Mais du moment qu’une certaine communauté ou un certain groupe demande de nouveaux droits au nom de leur religion ou au nom de leur culture est alors contraire au processus d’assimilation. Chaque citoyen est égal et chaque citoyen partage une seule culture : la nation et le pays. On accepte les valeurs du passé et l’héritage.

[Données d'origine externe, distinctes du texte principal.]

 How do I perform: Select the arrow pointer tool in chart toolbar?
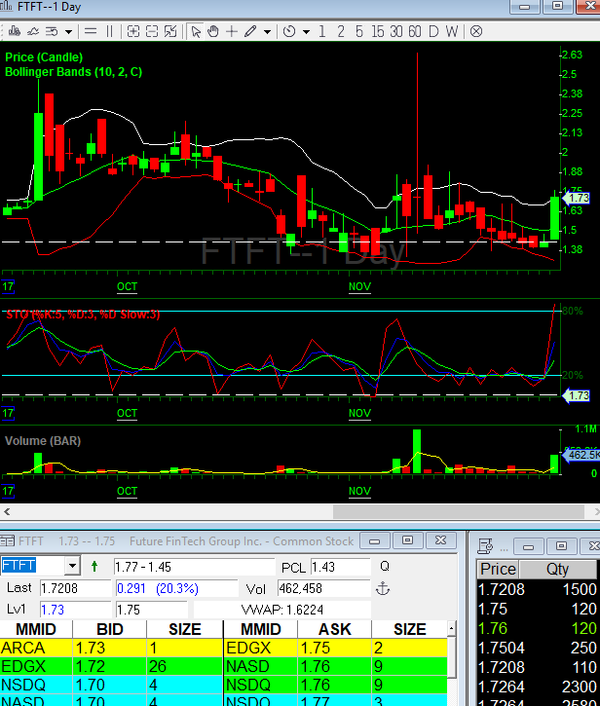[x=197, y=31]
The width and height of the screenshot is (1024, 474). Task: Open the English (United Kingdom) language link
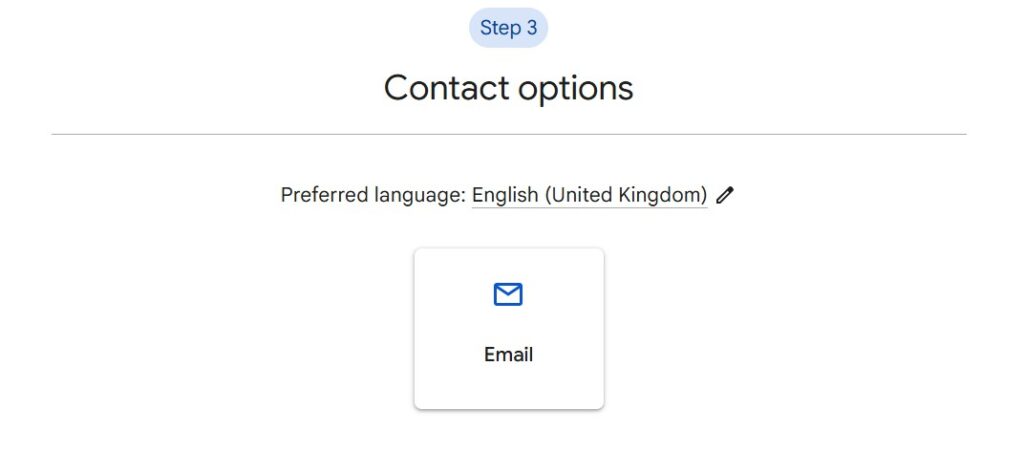coord(589,195)
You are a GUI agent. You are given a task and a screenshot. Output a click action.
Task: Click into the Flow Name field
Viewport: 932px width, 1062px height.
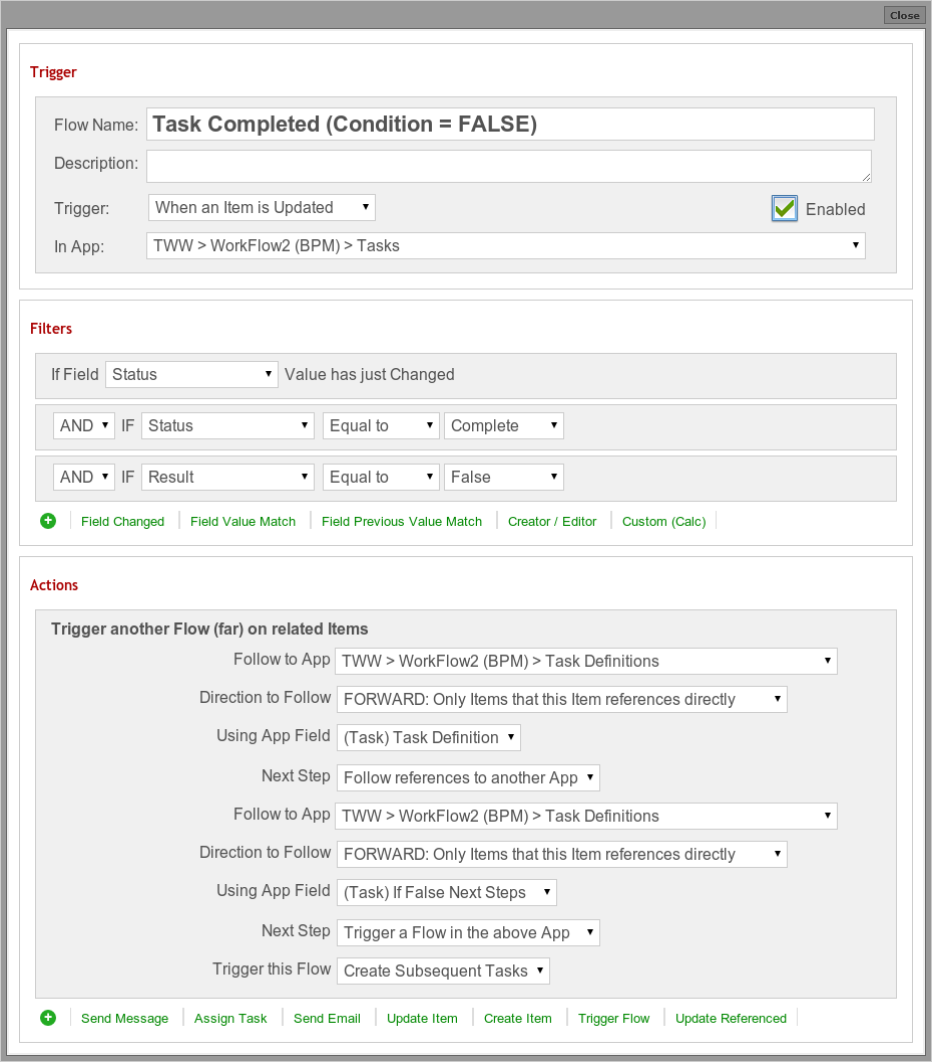click(x=510, y=125)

Faut-il donc mettre les traités entre parenthèses pour les sauver ? Ou faut-il les mettre entre parenthèses pour sauver la nation ? Ou des droits universels pour tout le monde c’est juste une utopie et agissons au cas par cas parce que personne ne changera le monde mais on peut changer le monde de quelqu’un ?

Conclusion

La Modernité a remplacé Dieu par  l’Homme et ses droits. En soit, il n’y a rien du mal. Il faut trouver une autorité, il faut se trouver un Dieu ou une utopie. Ce qui est plus grave c’est au nom de l’Homme on veut faire la morale aux citoyens et on veut – tout comme dans le Christianisme, ce que Nietzsche commandait – qu’ils se flagellent et disent qu’ils sont les mauvais. L’homme redevient bourreau mais la seule différence est qu’il n’y a pas d’après, il n’y a pas de monde idéal. Le monde idéal, il faut le construire ici sur terre et pour cela nous citoyens d’un petit territoire où ils n'ont rien demandé et rien fait sont obligés à se dénigrer.
Ce qui forme une nation ce n’est pas la langue, ni la religion, ni la race mais le fait de vouloir tous ensemble continuer à former cette nation. Nous avons un passé et nous construisons tous ensemble le futur. L’héritage est quelque chose qu’on ne choisit pas. Mais il faut l’accepter.

Et si le plus important c’était cela ? Que chaque pays, chaque nation continue à bâtir son futur en acceptant son passé et en acceptant le contexte de cet héritage ?




[1] Je me base sur Arendt juste pour définir l’autorité. La suite est en contradiction avec sa pensée.